## Exercise details
Can you transcribe the news item on the California medical marijuana ruling word for word, from "It is estimated" to "regulations licensing dispensaries."?

California: Supreme Court Upholds Authority Of Cities To Prohibit Medical Marijuana Facilities

Thursday, 09 May 2013

California: Supreme Court Upholds Authority Of Cities To Prohibit Medical Marijuana FacilitiesSan Francisco, CA: The California Supreme Court ruled Monday that municipalities possess the legal authority to prohibit the establishment of medical cannabis dispensaries.

The unanimous ruling upheld a 4th District Court of Appeals opinion (City of Riverside v. Inland Empire Patients' Health and Wellness Center, Inc.) which held that local zoning measures banning the establishment of brick-and-mortar facilities that engage in the distribution of cannabis to state-authorized persons are not preempted by state law. Other lower courts had ruled against such local bans, arguing that cities can't use zoning laws to bar activity legal under state law.

It is estimated that some 200 California cities presently impose moratoriums on medicinal cannabis facilities. At least 50 municipalities have enacted local regulations licensing dispensaries.

Opined the Court: "Nothing in the CUA (the California Compassionate Use Act aka Proposition 215) or the MMP (the Medical Marijuana Program Act) expressly or impliedly limits the inherent authority of a local jurisdiction, by its own ordinances, to regulate the use of its land, including the authority to provide that facilities for the distribution of medical marijuana will not be permitted to operate within its borders."

## Dataset extract
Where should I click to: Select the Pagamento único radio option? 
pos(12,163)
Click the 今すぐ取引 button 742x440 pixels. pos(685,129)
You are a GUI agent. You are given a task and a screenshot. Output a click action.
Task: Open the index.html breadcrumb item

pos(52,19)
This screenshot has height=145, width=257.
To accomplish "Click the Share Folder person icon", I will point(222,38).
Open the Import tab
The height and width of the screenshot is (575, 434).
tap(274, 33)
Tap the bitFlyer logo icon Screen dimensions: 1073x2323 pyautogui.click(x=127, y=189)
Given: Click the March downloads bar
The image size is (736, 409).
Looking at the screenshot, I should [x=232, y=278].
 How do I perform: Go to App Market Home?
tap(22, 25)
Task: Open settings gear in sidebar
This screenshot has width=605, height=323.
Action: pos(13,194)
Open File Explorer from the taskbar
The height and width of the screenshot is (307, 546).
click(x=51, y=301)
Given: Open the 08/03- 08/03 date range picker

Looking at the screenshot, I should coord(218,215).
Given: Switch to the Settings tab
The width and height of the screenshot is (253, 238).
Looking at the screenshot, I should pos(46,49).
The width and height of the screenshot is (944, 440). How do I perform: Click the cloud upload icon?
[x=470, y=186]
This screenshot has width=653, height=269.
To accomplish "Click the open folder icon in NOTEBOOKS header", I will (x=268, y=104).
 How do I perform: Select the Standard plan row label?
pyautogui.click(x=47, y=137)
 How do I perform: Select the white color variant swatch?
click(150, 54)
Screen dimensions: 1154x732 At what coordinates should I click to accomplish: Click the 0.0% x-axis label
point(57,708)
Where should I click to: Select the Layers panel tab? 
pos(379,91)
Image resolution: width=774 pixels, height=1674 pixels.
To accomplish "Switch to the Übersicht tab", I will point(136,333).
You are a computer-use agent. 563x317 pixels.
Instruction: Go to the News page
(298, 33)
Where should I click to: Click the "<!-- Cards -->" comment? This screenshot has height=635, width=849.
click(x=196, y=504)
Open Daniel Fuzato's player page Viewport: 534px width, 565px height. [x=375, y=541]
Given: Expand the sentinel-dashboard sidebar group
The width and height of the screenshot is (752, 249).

## The answer
It is estimated that some 200 California cities presently impose moratoriums on medicinal cannabis facilities. At least 50 municipalities have enacted local regulations licensing dispensaries.